▼

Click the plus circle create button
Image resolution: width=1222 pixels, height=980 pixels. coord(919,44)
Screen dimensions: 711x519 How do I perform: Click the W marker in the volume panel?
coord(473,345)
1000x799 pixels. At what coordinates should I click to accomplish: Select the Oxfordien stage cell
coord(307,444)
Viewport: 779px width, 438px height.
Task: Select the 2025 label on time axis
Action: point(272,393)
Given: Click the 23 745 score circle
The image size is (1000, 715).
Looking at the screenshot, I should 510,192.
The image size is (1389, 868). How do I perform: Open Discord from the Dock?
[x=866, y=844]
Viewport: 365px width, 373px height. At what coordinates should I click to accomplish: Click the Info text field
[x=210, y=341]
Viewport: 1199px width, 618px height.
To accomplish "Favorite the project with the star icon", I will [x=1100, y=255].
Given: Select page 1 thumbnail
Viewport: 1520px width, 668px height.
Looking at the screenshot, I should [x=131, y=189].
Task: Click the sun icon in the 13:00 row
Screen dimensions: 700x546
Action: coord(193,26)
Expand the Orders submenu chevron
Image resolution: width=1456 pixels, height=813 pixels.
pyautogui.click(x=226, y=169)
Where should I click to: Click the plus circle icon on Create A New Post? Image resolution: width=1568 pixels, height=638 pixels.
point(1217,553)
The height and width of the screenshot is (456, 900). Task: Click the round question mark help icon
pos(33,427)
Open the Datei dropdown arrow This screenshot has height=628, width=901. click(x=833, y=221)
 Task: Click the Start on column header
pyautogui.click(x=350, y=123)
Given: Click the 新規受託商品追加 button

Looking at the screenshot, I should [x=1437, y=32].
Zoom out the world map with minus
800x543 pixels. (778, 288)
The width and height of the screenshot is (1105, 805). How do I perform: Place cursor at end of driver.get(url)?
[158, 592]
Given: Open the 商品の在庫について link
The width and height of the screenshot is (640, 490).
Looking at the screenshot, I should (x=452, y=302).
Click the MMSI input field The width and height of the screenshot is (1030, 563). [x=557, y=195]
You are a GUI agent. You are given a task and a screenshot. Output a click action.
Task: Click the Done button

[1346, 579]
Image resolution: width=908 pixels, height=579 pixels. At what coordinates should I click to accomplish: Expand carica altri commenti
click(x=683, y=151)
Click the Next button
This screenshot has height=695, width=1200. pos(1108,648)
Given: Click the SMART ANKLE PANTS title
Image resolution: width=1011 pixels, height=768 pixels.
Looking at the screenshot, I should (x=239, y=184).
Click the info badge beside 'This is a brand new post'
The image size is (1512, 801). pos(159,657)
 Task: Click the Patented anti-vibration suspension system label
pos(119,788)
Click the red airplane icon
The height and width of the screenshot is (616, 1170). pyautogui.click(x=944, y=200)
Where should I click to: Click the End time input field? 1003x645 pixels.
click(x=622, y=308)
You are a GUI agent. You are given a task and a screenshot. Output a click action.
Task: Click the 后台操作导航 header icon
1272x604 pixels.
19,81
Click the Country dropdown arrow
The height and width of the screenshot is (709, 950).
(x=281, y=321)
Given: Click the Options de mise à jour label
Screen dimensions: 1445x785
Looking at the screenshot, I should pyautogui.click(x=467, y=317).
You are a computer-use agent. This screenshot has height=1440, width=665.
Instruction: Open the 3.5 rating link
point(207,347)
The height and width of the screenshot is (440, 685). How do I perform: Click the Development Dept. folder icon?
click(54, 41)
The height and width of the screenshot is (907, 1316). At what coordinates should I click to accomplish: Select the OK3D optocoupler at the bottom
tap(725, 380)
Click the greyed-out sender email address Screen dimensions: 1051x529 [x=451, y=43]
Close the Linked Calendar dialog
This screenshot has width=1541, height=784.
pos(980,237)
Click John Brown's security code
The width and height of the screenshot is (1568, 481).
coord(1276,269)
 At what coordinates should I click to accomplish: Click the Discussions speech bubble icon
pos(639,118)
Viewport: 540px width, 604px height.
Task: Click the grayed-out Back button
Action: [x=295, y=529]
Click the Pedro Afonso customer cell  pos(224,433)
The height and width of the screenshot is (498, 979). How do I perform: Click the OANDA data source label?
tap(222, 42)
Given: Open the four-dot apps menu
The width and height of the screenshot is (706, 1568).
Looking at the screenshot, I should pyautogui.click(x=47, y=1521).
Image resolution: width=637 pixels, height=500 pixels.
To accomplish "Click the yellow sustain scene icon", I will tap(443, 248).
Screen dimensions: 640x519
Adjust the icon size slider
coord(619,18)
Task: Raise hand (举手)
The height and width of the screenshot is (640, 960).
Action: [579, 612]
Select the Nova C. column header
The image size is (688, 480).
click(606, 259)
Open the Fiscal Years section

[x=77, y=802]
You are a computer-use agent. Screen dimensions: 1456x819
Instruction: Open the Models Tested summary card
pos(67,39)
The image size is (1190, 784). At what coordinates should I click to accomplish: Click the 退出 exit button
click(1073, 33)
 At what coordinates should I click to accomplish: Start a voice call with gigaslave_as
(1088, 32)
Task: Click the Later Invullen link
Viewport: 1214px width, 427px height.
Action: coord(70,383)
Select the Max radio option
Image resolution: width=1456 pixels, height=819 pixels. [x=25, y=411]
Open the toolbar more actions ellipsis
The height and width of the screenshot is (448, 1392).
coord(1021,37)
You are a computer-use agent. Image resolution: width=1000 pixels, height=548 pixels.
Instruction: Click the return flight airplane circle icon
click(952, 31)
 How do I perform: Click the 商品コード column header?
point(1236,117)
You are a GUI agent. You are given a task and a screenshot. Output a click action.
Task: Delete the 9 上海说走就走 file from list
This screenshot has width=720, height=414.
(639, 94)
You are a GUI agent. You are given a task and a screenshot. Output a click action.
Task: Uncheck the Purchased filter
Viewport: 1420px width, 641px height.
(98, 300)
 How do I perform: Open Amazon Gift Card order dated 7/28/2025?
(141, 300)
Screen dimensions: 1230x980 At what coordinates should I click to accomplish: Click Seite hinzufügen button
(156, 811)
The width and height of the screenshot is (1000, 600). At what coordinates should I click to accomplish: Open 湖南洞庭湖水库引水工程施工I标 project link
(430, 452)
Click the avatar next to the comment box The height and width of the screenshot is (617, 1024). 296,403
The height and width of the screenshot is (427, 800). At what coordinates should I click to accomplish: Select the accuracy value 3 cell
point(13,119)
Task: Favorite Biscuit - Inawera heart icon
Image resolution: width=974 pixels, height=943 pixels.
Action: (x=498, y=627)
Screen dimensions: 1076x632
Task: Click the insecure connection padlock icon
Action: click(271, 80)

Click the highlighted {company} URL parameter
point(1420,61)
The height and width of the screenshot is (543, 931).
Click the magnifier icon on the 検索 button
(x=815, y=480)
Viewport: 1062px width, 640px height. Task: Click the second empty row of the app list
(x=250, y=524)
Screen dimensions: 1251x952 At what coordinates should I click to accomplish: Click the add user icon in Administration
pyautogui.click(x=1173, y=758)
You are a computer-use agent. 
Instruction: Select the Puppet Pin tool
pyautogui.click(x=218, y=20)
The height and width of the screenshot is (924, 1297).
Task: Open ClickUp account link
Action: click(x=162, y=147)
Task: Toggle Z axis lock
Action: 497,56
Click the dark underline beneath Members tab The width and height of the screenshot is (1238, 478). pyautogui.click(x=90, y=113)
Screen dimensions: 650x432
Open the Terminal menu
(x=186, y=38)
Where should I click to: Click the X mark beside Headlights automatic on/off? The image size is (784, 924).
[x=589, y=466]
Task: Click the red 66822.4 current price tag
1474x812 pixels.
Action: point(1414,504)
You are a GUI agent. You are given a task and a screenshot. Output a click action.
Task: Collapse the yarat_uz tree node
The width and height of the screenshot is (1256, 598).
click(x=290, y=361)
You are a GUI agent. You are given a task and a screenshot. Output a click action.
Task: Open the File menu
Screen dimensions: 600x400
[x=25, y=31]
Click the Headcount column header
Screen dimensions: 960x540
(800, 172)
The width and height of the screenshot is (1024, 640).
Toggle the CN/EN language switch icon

▲

Rewrite the items from the line containing "Screen dimensions: 711x519" up to and including the line containing "coord(473,345)", adding 7 to each coordinate in the answers and copying all other text of those lines unchanged.

Screen dimensions: 711x519 How do I perform: Click the W marker in the volume panel?
coord(480,352)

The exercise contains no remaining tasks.